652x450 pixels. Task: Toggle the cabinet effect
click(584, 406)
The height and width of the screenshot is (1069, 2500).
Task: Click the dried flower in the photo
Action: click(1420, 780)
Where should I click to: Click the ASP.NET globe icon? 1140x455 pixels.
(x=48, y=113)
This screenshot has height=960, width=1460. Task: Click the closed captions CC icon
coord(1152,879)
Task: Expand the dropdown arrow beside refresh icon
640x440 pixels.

◇ ◇ ◇

▶ _Task details_: Please count the lines in the listing that contain the word "height" and give only the number.

▶ _Written answer_: 2